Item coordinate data
- - - - -

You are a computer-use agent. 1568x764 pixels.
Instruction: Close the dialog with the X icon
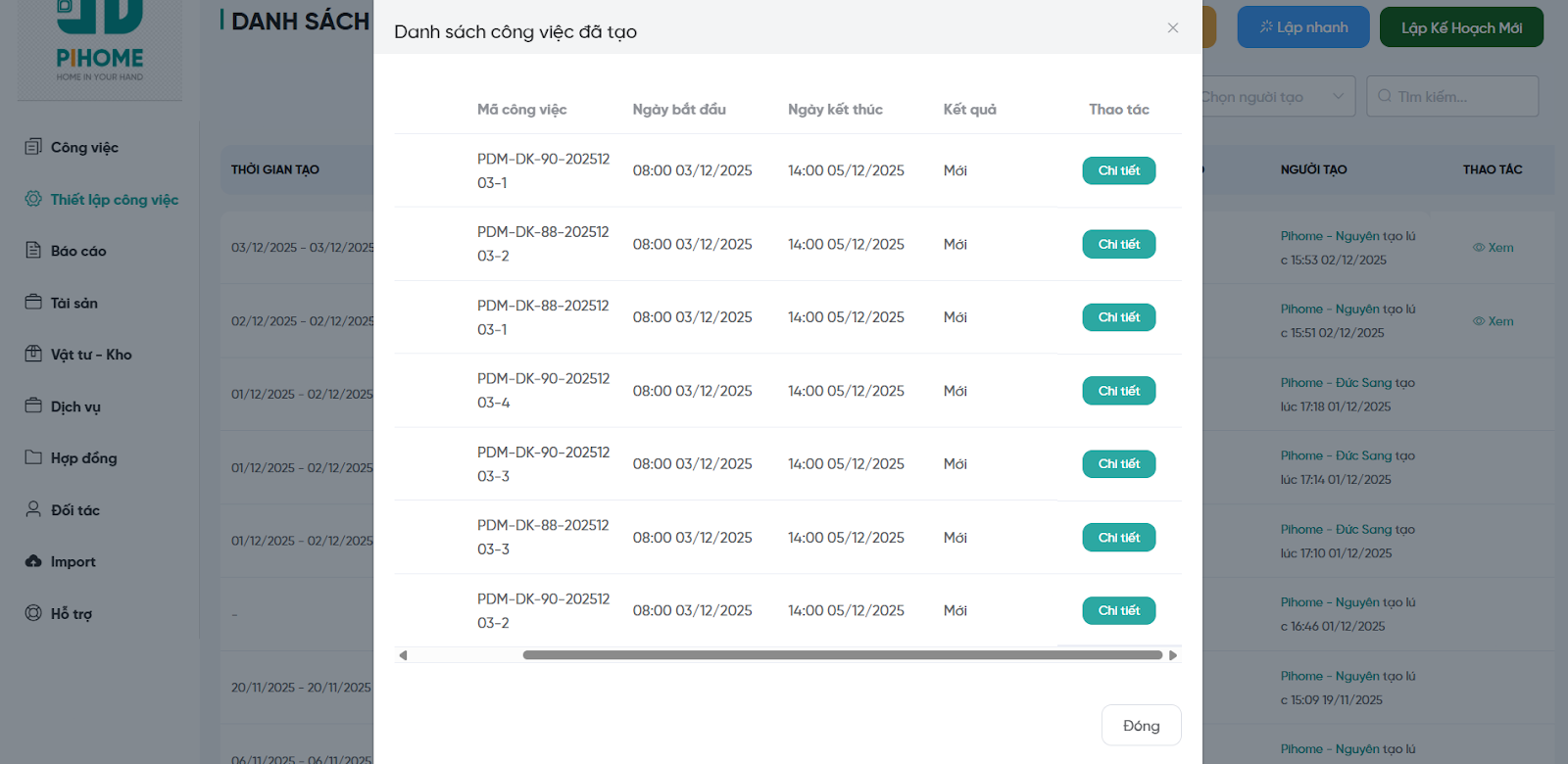(x=1172, y=28)
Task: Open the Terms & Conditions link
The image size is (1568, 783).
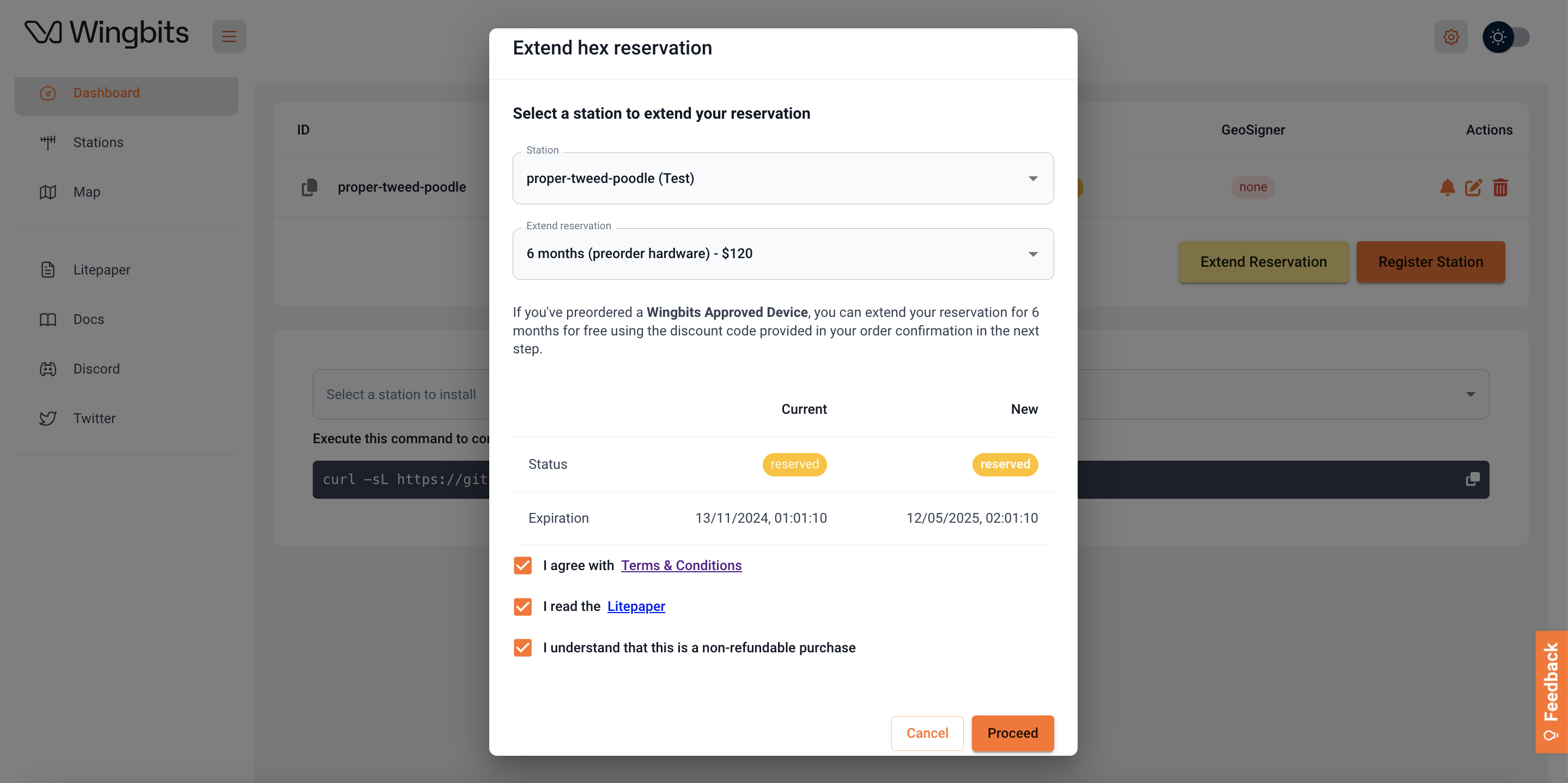Action: (x=681, y=565)
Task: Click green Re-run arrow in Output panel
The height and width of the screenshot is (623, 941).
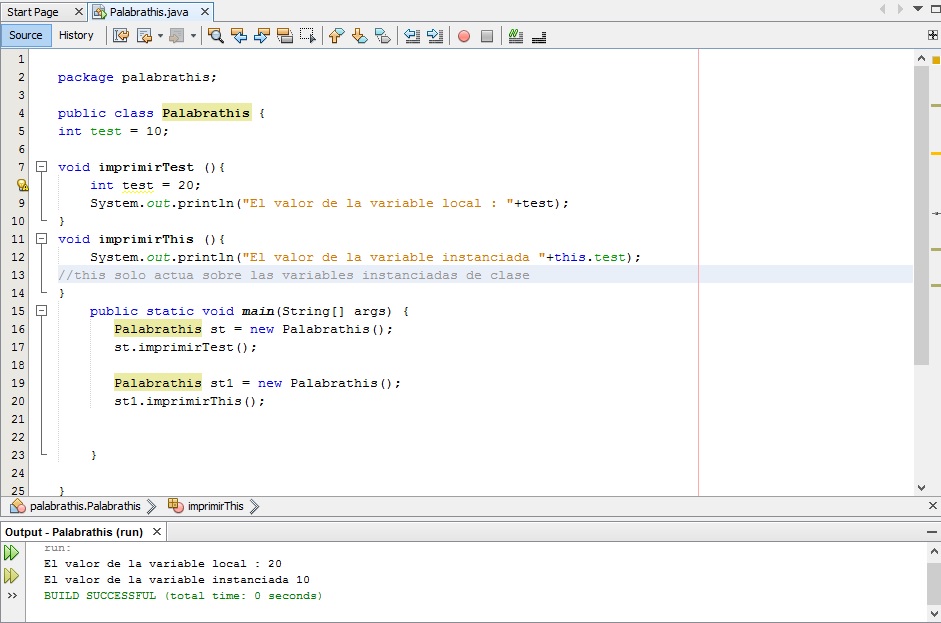Action: tap(12, 552)
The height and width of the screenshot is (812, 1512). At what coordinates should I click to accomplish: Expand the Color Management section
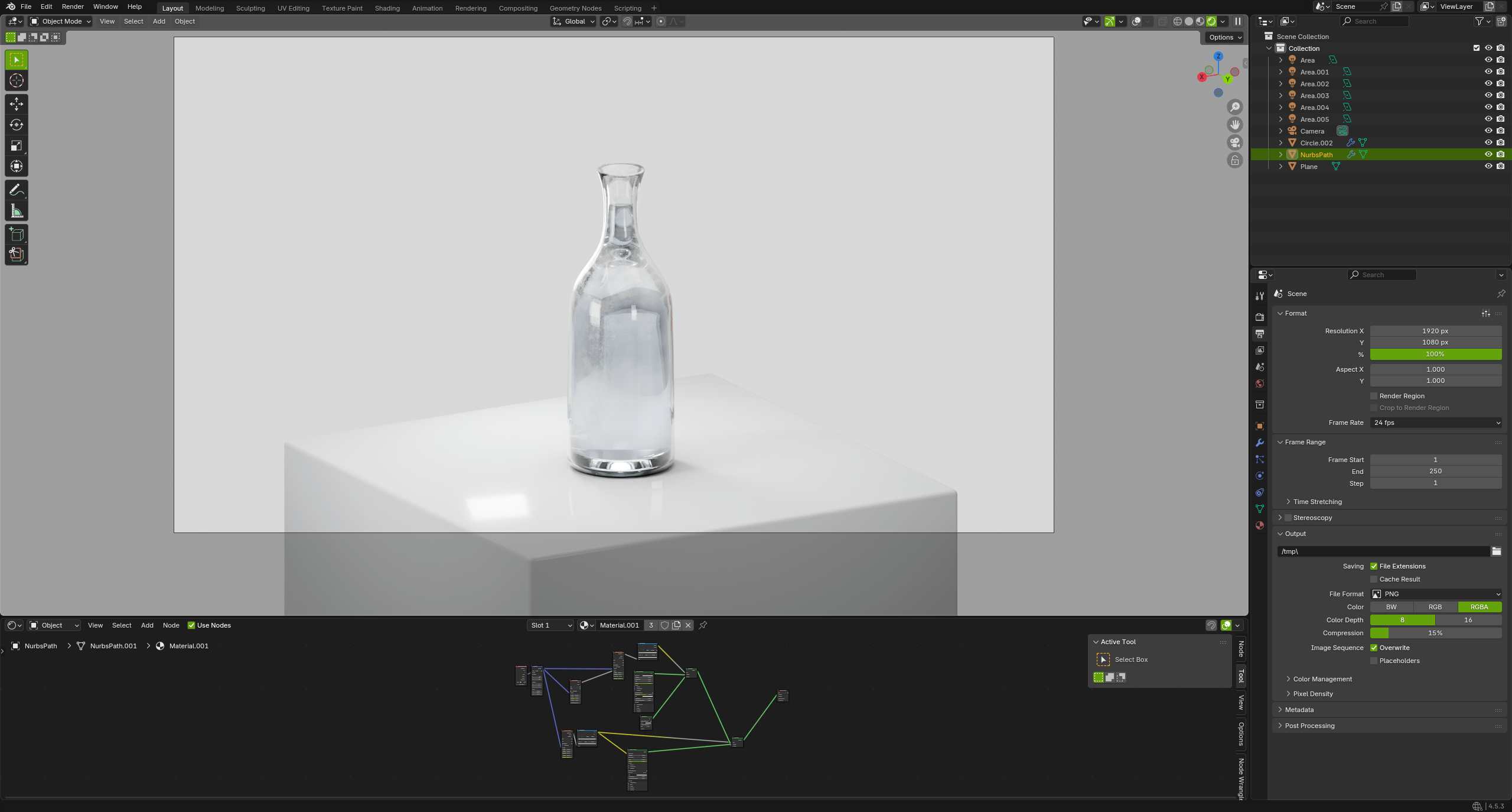1322,679
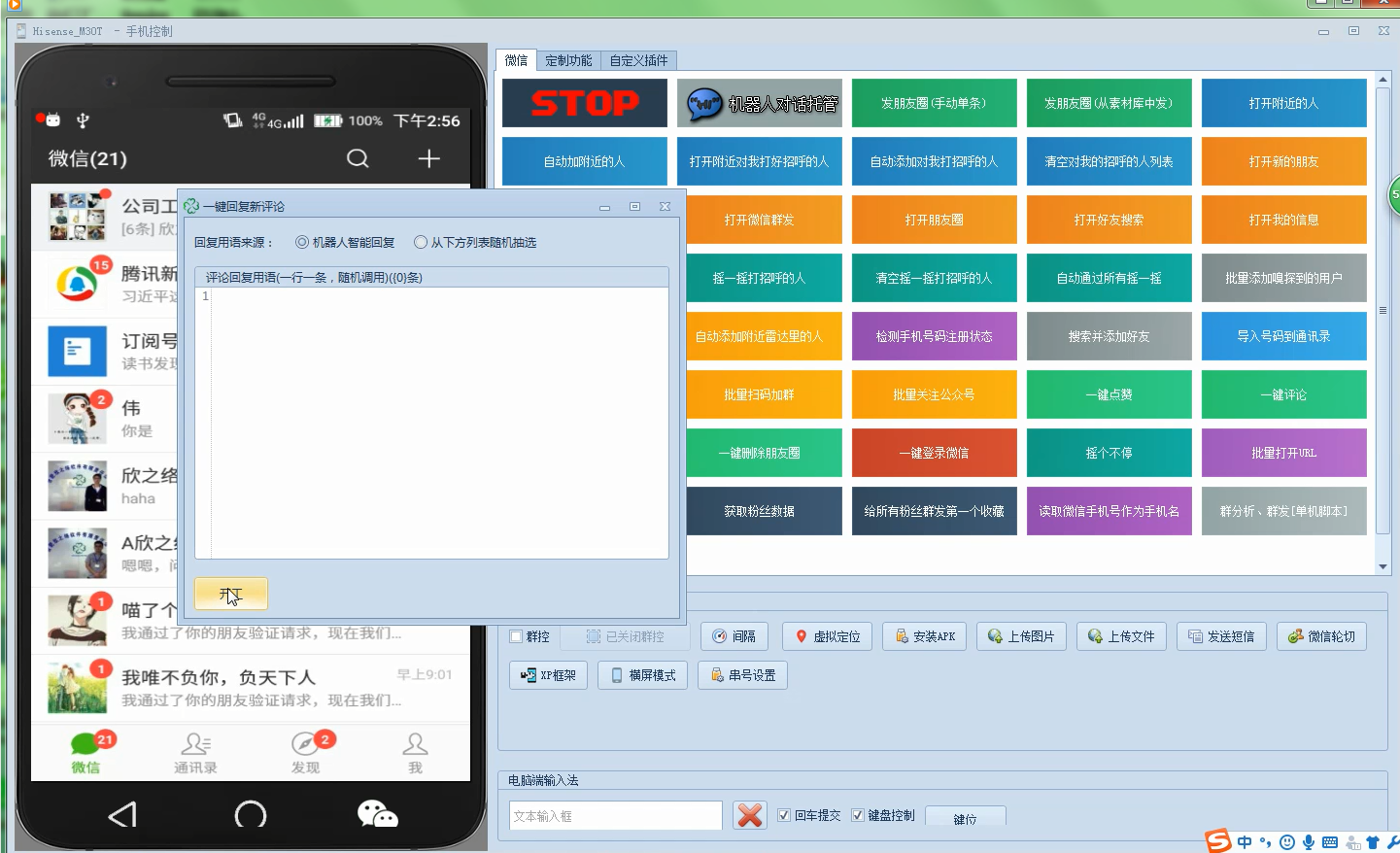Image resolution: width=1400 pixels, height=853 pixels.
Task: Uncheck the 回车提交 checkbox
Action: (784, 815)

- - - - -

> _Problem_
Write out every line of the material above verbatim, omitting the pictures.

> _Solution to this task_
You are a computer-use agent. 1568x764 pixels.
Instruction: Close the dialog with the X icon
(x=1172, y=28)
Task: Open the Terms & Conditions link
The image size is (1568, 783).
Action: (x=681, y=565)
Task: Click green Re-run arrow in Output panel
The height and width of the screenshot is (623, 941).
Action: tap(12, 552)
The height and width of the screenshot is (812, 1512). At what coordinates should I click to accomplish: Expand the Color Management section
1322,679
Image resolution: width=1400 pixels, height=853 pixels.
Task: Uncheck the 回车提交 checkbox
Action: (784, 815)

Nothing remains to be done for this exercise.